Barack Obama has claimed he would lower taxes on 95% of workers — even though more than 40% of tax filers don’t even pay taxes. What he says is true, but what it really means is that he is reintroducing a massive increase in the welfare state, costing about $30 billion per year. According to the Center for Data Analysis’ microsimulation modeling, Obama would increase the number of tax filers who receive a check from government without paying any taxes, including payroll taxes — people filing just to receive a welfare check — by about 10 million. Where will the $30 billion per year come from? From those who are paying taxes, of course. And indirectly from all of us, when the economy is dragged down by higher tax rates on businesses.
What is even more frustrating is that many low-income households would actually have higher effective marginal rates under Obama’s proposal than under McCain’s proposal.

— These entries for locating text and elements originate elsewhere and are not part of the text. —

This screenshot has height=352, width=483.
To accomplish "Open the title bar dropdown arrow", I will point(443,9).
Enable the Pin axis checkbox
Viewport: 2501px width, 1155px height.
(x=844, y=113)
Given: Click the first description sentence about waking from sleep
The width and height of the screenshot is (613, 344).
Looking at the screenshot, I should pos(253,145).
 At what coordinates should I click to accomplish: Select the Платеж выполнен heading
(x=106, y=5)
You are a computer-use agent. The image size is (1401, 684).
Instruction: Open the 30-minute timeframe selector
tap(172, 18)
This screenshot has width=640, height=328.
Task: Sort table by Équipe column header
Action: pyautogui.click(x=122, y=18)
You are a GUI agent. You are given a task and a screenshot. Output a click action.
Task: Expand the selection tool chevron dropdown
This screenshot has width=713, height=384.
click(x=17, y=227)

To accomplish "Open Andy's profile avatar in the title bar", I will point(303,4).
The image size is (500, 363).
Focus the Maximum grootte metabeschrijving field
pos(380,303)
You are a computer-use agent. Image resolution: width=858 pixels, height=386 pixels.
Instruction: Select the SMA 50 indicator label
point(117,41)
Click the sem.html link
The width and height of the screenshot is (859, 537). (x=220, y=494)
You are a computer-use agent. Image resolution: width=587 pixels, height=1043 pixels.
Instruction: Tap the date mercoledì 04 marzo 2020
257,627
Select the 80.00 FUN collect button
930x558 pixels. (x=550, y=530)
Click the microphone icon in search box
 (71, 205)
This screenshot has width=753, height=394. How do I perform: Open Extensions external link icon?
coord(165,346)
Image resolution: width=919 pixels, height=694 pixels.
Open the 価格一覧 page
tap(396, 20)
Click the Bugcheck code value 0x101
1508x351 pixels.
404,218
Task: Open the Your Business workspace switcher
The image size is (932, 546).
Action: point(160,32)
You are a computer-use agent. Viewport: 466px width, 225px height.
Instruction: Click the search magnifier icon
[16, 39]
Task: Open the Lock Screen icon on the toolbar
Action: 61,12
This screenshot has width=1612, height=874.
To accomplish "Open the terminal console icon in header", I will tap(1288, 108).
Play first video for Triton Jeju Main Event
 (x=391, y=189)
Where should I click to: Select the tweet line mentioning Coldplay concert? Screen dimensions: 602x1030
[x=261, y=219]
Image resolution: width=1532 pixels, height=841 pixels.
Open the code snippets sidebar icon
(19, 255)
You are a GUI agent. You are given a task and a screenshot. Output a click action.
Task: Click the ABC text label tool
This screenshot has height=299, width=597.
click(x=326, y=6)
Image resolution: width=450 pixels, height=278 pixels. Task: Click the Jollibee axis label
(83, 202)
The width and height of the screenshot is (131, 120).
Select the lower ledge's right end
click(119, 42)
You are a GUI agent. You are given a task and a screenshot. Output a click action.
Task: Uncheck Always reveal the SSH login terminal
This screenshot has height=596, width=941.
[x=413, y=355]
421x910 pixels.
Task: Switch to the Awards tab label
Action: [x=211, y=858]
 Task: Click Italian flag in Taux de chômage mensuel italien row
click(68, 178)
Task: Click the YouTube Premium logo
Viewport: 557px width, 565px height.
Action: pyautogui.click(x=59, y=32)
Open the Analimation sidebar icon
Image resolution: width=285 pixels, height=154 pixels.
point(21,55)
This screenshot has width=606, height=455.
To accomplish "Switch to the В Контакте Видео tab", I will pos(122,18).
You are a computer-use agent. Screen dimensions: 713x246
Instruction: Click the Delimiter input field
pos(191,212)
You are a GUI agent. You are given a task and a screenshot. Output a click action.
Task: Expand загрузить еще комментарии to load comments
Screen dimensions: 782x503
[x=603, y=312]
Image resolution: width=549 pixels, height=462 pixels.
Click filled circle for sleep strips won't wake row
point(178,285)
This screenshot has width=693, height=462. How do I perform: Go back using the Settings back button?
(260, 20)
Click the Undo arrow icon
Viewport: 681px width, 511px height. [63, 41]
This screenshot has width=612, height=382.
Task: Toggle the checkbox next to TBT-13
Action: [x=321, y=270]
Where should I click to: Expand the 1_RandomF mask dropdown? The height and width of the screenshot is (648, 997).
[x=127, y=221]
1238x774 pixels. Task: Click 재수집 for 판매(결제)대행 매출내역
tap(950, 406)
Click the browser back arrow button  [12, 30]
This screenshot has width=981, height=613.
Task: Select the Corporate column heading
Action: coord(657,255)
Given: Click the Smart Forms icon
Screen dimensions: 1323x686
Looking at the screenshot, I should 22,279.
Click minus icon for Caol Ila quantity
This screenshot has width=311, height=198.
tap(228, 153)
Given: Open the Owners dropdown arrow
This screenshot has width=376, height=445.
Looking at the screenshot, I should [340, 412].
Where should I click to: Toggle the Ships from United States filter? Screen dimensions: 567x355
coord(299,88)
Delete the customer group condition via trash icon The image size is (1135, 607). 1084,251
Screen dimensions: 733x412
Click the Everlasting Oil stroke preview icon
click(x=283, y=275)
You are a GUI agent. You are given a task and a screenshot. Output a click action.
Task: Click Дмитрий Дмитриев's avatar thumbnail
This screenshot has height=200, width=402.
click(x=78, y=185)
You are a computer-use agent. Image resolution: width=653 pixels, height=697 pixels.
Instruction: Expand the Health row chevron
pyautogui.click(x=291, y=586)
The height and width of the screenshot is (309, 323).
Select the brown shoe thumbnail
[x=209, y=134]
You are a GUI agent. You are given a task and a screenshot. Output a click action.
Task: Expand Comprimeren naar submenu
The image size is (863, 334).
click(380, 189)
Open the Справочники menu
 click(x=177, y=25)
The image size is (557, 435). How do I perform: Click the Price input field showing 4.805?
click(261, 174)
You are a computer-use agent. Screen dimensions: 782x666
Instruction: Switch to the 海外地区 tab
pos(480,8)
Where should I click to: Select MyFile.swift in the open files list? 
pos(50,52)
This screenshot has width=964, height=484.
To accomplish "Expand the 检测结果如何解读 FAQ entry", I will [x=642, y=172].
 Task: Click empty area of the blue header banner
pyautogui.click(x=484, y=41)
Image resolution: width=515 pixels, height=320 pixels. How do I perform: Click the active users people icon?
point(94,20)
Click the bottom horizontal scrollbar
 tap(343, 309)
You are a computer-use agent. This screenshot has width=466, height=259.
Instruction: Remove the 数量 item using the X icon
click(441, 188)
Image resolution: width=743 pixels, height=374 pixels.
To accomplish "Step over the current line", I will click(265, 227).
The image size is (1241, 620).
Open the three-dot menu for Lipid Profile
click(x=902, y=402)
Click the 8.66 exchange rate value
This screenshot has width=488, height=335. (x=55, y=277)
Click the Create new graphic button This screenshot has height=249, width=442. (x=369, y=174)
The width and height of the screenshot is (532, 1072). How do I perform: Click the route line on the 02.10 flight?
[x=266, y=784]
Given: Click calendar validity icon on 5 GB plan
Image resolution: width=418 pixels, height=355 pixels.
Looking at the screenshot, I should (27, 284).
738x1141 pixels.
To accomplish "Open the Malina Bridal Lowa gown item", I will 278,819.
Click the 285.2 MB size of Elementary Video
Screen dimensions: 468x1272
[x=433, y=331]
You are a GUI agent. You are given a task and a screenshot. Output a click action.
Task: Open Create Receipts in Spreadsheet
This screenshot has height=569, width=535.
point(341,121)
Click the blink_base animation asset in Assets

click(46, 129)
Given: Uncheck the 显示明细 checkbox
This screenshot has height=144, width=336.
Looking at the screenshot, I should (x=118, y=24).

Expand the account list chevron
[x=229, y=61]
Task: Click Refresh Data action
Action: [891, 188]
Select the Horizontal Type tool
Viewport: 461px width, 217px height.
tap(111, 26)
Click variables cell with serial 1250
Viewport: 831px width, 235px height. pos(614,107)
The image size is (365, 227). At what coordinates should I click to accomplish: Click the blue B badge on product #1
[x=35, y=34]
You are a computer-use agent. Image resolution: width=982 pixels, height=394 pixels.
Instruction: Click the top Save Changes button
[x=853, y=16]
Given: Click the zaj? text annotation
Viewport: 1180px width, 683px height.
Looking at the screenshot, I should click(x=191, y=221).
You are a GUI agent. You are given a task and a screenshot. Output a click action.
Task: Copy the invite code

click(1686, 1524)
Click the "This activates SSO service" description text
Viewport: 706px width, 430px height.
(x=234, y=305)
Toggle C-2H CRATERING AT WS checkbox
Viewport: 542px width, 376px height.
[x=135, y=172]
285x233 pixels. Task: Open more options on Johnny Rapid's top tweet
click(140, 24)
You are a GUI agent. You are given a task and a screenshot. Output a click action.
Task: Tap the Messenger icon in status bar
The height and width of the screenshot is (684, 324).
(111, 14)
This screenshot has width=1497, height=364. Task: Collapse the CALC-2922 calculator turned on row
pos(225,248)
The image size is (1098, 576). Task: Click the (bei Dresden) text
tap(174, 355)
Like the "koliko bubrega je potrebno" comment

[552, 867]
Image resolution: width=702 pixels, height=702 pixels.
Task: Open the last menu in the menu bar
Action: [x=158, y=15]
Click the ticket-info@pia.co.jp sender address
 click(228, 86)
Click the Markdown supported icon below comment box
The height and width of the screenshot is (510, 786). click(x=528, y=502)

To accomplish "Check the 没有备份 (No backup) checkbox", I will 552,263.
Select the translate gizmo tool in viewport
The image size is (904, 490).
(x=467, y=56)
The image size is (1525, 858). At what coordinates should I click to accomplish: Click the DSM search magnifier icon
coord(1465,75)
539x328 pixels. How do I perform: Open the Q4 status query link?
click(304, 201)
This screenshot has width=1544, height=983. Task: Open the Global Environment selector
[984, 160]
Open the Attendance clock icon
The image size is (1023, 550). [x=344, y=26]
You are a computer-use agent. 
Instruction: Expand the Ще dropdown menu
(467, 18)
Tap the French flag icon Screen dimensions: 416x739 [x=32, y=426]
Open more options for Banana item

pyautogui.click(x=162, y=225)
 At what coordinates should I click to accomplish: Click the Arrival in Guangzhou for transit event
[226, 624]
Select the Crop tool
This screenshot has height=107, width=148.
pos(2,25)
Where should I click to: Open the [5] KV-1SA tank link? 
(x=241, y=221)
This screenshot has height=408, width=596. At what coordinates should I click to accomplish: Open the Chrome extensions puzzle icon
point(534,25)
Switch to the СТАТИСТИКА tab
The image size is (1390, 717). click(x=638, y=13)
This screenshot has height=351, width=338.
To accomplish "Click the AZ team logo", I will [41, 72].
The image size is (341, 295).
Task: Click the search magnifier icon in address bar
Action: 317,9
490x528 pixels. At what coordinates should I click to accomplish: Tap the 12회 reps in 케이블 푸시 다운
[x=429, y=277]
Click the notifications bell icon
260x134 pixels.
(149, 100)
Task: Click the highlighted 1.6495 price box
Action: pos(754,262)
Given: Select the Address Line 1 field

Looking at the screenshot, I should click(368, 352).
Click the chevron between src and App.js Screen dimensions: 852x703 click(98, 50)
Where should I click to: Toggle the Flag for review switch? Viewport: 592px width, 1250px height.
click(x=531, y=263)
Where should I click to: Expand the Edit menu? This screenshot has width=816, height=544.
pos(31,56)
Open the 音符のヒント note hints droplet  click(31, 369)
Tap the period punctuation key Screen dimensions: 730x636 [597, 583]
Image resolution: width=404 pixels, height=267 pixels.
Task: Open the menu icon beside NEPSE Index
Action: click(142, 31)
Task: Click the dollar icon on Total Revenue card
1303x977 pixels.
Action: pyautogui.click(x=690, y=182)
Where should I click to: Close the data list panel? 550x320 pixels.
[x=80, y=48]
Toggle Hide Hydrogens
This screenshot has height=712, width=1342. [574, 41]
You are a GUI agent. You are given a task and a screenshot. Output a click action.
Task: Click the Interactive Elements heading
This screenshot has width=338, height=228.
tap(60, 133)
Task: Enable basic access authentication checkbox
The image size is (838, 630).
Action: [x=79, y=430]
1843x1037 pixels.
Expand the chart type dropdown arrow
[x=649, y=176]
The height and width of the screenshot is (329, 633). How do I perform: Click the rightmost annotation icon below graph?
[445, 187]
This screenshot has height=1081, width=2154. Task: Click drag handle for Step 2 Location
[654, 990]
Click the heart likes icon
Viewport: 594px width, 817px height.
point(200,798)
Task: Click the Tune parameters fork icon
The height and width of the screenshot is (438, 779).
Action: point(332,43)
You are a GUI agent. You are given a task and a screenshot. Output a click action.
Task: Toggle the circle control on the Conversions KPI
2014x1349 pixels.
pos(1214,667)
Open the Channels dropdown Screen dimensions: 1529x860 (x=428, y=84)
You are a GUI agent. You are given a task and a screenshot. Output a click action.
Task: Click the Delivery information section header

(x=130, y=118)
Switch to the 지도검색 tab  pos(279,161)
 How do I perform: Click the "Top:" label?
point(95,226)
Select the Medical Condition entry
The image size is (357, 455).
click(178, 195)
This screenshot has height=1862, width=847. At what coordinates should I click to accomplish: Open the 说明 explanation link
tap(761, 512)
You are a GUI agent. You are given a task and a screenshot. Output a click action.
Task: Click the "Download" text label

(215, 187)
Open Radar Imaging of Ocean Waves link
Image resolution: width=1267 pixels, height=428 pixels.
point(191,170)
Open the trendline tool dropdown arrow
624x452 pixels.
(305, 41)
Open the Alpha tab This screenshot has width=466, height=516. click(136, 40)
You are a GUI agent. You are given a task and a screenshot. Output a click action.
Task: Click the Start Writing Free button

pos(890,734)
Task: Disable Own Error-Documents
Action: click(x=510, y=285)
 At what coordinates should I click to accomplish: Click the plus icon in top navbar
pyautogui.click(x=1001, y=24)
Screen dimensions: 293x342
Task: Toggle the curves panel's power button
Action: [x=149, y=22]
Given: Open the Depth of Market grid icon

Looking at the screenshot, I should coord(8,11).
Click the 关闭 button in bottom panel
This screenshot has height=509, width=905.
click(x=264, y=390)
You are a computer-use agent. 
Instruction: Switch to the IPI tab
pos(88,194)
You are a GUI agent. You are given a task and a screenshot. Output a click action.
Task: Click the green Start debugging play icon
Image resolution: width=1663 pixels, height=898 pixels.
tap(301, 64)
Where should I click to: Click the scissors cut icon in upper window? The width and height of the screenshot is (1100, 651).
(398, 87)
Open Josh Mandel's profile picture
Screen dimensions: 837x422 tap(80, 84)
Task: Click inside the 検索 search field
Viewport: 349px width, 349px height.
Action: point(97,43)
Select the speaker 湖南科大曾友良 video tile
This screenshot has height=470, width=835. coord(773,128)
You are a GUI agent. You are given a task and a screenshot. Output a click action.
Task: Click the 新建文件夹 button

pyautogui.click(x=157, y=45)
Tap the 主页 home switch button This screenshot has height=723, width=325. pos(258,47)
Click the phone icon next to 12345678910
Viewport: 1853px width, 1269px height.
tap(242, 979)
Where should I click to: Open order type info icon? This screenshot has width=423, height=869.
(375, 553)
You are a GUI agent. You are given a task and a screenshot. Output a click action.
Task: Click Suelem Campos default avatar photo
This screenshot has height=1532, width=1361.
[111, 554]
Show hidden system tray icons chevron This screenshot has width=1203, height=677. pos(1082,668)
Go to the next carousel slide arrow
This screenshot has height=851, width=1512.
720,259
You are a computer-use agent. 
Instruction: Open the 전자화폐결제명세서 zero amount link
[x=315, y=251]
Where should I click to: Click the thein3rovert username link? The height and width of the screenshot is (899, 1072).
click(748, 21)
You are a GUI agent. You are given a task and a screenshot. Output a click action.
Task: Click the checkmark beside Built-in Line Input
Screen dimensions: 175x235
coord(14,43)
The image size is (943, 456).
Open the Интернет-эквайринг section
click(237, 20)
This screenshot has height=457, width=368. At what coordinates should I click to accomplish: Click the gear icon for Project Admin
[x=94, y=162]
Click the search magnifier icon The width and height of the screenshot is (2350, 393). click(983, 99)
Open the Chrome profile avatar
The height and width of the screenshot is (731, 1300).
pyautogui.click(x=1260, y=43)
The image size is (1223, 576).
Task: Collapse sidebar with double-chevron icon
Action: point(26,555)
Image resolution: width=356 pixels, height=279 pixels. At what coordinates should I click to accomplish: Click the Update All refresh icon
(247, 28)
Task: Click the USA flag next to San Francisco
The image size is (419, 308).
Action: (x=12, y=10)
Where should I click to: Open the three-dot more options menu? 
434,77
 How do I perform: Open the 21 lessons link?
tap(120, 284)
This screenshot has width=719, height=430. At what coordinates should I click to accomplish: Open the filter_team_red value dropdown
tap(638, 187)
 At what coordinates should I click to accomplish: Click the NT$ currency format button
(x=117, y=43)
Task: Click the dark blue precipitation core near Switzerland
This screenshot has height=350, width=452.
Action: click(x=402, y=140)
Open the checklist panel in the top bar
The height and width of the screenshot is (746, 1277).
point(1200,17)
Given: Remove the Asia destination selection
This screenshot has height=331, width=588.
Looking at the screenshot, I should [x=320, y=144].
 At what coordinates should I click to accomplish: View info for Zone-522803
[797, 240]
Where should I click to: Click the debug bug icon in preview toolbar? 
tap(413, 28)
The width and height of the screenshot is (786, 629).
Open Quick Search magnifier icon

This means if these households increase their earnings, they will be faced with new tax burdens, so they are better off staying poor. Obama’s plan would particularly hit those under 200% of the poverty line. According to our microsimulation modeling, Obama would effectively be extending the poverty trap. This is something his own economic adviser has warned against. The reason for the higher marginal rates is the fact that Obama is increasing credits for the poor, rather than reducing taxes for everyone. When the tax credits phase out, the marginal rates on these households increase.
So to recap, Obama’s plan increases the number of welfare recipients, and extends the poverty trap of poor households.